VOTRE OBJECTIF =
Reproduisez intégralement, mot pour mot, l'entretien sur l'eau et l'alimentation dans la région.

EXTRAIT =
◆ ◆ ◆ ◆ ◆ ◆ ◆

Interview I. Eau et alimentation dans la région

Fabrice DASSONVILLE, responsable régional Eaux, air extérieur (pollens/allergies), écophyto, périnatalité & santé-environnement, Département santé-environnement (DSE), Agence régionale de santé Provence-Alpes-Côte d’Azur (Photo 9 ci-contre, © ARS PACA)

1. L’eau potable est une composante de l’alimentation. L’eau du robinet a-t-elle des vertus nutritionnelles susceptibles de préserver durablement la santé humaine ?

L’eau du robinet est par définition une eau équilibrée, riche en sels minéraux (calcium, magnésium) et en oligo-éléments, indispensables à notre métabolisme. Selon la région, l’eau du robinet peut représenter jusqu’à 20 % de la dose quotidienne nécessaire en calcium. Par rapport aux eaux en bouteille, l'eau du robinet est souvent dédaignée, à tort : en effet, elle est le produit alimentaire le plus contrôlé en France et elle est 100 à 300 fois moins chère, sans tenir compte des considérations environnementales liées à l’utilisation de matières plastiques.

2. De manière générale, la qualité de l’eau du robinet est-elle suffisante en région Provence-Alpes-Côte d’Azur ? Sera-t-il possible d’offrir à l’avenir une eau potable encore plus saine ?

◆ ◆ ◆ ◆ ◆ ◆ ◆

DONNÉES AFFICHÉES =
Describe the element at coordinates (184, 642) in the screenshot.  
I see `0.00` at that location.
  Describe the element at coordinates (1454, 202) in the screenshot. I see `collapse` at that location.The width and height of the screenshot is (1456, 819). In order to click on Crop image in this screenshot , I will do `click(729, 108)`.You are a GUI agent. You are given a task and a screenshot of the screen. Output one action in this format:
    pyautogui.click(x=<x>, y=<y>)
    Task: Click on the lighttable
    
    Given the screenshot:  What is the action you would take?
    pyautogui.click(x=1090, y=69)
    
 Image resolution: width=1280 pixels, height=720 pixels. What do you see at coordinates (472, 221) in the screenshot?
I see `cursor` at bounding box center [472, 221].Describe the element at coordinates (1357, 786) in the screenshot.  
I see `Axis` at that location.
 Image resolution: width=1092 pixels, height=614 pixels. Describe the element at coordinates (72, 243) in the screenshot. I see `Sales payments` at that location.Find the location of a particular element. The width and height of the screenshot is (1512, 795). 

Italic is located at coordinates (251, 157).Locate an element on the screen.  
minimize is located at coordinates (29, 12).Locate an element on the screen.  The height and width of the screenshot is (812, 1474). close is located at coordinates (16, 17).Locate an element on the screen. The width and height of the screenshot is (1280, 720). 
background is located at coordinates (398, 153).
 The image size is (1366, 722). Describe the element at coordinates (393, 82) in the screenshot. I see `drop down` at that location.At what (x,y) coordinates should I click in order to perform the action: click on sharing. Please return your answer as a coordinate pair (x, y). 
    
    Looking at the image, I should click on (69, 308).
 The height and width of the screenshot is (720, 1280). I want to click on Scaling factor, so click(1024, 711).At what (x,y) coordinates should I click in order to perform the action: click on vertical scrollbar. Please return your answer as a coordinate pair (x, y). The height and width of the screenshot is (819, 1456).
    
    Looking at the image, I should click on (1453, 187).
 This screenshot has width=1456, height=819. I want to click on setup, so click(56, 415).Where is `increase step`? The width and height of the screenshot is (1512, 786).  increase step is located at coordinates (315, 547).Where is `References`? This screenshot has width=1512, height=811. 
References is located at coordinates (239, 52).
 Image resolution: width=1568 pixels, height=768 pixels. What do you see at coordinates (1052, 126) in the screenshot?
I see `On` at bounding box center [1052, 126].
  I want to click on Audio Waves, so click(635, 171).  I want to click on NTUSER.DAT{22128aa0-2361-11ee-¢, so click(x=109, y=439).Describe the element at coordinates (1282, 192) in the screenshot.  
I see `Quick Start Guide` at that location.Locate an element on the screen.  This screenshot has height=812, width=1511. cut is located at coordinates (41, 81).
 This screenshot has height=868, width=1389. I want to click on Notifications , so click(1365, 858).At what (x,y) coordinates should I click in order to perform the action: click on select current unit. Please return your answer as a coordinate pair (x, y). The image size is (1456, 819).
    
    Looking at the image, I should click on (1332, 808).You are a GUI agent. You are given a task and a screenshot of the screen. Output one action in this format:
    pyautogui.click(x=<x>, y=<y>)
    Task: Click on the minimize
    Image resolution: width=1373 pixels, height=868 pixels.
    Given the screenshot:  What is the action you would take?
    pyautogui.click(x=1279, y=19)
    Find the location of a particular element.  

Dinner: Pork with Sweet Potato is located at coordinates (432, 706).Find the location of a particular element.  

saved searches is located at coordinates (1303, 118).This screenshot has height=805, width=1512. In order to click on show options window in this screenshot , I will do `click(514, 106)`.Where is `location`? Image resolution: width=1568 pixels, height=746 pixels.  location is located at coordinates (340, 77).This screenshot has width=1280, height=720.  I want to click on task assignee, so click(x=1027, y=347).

◆ ◆ ◆ ◆ ◆ ◆ ◆

ZONE DE RÉPONSE =
Interview I. Eau et alimentation dans la région

Fabrice DASSONVILLE, responsable régional Eaux, air extérieur (pollens/allergies), écophyto, périnatalité & santé-environnement, Département santé-environnement (DSE), Agence régionale de santé Provence-Alpes-Côte d’Azur (Photo 9 ci-contre, © ARS PACA)

1. L’eau potable est une composante de l’alimentation. L’eau du robinet a-t-elle des vertus nutritionnelles susceptibles de préserver durablement la santé humaine ?

L’eau du robinet est par définition une eau équilibrée, riche en sels minéraux (calcium, magnésium) et en oligo-éléments, indispensables à notre métabolisme. Selon la région, l’eau du robinet peut représenter jusqu’à 20 % de la dose quotidienne nécessaire en calcium. Par rapport aux eaux en bouteille, l'eau du robinet est souvent dédaignée, à tort : en effet, elle est le produit alimentaire le plus contrôlé en France et elle est 100 à 300 fois moins chère, sans tenir compte des considérations environnementales liées à l’utilisation de matières plastiques.

2. De manière générale, la qualité de l’eau du robinet est-elle suffisante en région Provence-Alpes-Côte d’Azur ? Sera-t-il possible d’offrir à l’avenir une eau potable encore plus saine ?